Thread: Missing data_sync_elevel() for some calls of pg_fsync()?
Hi all, I was just looking at some callers of pg_fsync(), to notice that some code paths don't use data_sync_elevel(). For some code paths, that's actually better to never PANIC (say backup_label file, logical decoding snapshot, lock file where FATAL/LOG are used now, etc.). However I have spotted three code paths where this is not done and I think that's not fine: - 2PC file generated at checkpoint time. - WAL segment initialization. - Temporary state file for a replication slot save, which may cause ERRORs at checkpoint time. Any thoughts? -- Michael
Attachment
On Mon, Dec 2, 2019 at 5:58 PM Michael Paquier <michael@paquier.xyz> wrote: > I was just looking at some callers of pg_fsync(), to notice that some > code paths don't use data_sync_elevel(). For some code paths, that's > actually better to never PANIC (say backup_label file, logical > decoding snapshot, lock file where FATAL/LOG are used now, etc.). > However I have spotted three code paths where this is not done and I > think that's not fine: > - 2PC file generated at checkpoint time. > - WAL segment initialization. > - Temporary state file for a replication slot save, which may cause > ERRORs at checkpoint time. One of the distinctions I had in mind when reviewing/working on the PANIC stuff was this: 1. Some code opens a file, writes some stuff to it, closes, and then fsyncs it, and if that fails and and it ever retries it'll redo all of those steps again. We know that some kernels might have thrown away the data, but we don't care about the copy in the kernel's cache because we'll write it out again next time around. 2. Some code, primarily buffer pool write-back code, writes data out to the file, then throws away the only copy we have of it other than the WAL by using the buffer for some other block, and then later (usually in the checkpointer) fsyncs it. One way to look at it is that if the fsync fails, the only place left to get that data (which may represent committed transactions) is the WAL, and the only way to get it is crash recovery. Another way to look at it is that if we didn't PANIC, the checkpointer would try again, but it's easily demonstrable that if it tries again, certain kernels will do nothing and then tell you that it succeeded, so we need to prevent that or our checkpoint would be a data-eating lie. I didn't look closely at your patch, but I think those are category 1, no? Admittedly there is an argument that we should panic in those cases too, because otherwise we're second guessing how the kernel works, and I did make a similar argument for why sync_file_range() failure is panic-worthy.

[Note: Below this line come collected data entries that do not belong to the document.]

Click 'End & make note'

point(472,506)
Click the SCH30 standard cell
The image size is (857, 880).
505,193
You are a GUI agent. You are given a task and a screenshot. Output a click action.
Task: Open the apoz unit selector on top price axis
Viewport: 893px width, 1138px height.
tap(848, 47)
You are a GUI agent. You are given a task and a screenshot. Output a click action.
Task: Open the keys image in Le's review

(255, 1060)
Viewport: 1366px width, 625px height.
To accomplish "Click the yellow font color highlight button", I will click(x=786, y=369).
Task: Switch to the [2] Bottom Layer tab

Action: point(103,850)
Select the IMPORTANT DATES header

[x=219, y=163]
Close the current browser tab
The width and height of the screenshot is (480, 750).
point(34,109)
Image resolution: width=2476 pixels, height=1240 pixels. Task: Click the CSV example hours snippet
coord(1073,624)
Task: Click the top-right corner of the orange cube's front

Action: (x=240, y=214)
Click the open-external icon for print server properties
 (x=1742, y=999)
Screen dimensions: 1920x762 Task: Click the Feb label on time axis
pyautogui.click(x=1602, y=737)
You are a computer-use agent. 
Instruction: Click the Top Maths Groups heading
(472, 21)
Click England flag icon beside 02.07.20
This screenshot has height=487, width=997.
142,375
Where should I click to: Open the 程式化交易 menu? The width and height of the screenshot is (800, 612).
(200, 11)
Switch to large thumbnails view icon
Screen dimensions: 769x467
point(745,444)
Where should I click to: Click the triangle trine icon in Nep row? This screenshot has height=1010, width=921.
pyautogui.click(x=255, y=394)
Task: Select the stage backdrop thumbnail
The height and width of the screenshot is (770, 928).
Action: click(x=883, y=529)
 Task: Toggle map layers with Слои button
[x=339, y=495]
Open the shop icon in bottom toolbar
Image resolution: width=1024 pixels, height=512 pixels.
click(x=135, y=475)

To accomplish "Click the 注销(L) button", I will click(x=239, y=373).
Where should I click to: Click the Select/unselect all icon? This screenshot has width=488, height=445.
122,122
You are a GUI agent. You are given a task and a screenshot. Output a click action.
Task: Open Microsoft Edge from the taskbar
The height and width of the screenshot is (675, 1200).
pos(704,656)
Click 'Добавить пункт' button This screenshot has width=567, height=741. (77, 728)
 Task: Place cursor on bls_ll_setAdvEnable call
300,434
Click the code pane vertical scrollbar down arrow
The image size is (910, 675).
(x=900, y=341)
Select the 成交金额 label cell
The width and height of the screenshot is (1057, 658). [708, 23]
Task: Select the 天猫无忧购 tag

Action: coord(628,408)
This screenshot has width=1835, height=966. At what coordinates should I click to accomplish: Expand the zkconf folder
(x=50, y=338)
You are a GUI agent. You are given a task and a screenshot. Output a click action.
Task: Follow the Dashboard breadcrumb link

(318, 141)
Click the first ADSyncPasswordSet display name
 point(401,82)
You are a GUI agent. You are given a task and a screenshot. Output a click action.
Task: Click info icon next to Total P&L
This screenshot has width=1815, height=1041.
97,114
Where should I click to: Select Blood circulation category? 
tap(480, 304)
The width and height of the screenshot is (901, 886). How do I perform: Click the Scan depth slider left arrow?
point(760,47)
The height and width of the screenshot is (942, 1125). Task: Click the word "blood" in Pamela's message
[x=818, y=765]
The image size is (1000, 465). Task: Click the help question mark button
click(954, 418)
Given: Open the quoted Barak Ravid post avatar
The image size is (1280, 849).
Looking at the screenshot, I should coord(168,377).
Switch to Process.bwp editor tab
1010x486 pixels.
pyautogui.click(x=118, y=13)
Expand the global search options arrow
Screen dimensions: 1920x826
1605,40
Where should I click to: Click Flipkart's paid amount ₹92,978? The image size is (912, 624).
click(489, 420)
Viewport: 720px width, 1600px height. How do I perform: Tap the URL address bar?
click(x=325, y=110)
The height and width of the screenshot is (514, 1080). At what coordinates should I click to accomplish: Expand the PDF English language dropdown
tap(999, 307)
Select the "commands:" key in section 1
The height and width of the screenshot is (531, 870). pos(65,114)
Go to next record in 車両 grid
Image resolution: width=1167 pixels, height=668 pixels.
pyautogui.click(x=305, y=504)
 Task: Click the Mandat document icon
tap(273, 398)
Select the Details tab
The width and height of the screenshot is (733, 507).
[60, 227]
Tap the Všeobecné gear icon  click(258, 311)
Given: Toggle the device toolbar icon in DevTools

On Mon, 2 Dec 2019 at 13:43, Thomas Munro <thomas.munro@gmail.com> wrote:
1. Some code opens a file, writes some stuff to it, closes, and then
fsyncs it, and if that fails and and it ever retries it'll redo all of
those steps again. We know that some kernels might have thrown away
the data, but we don't care about the copy in the kernel's cache
because we'll write it out again next time around.
Can we trust the kernel to be reporting the EIO or ENOSPC only from writeback buffers for the actual file we're fsync()ing though? Not from buffers it flushed while performing our fsync() request, failed to flush, and complained about?
I'm not confident I want to assume that.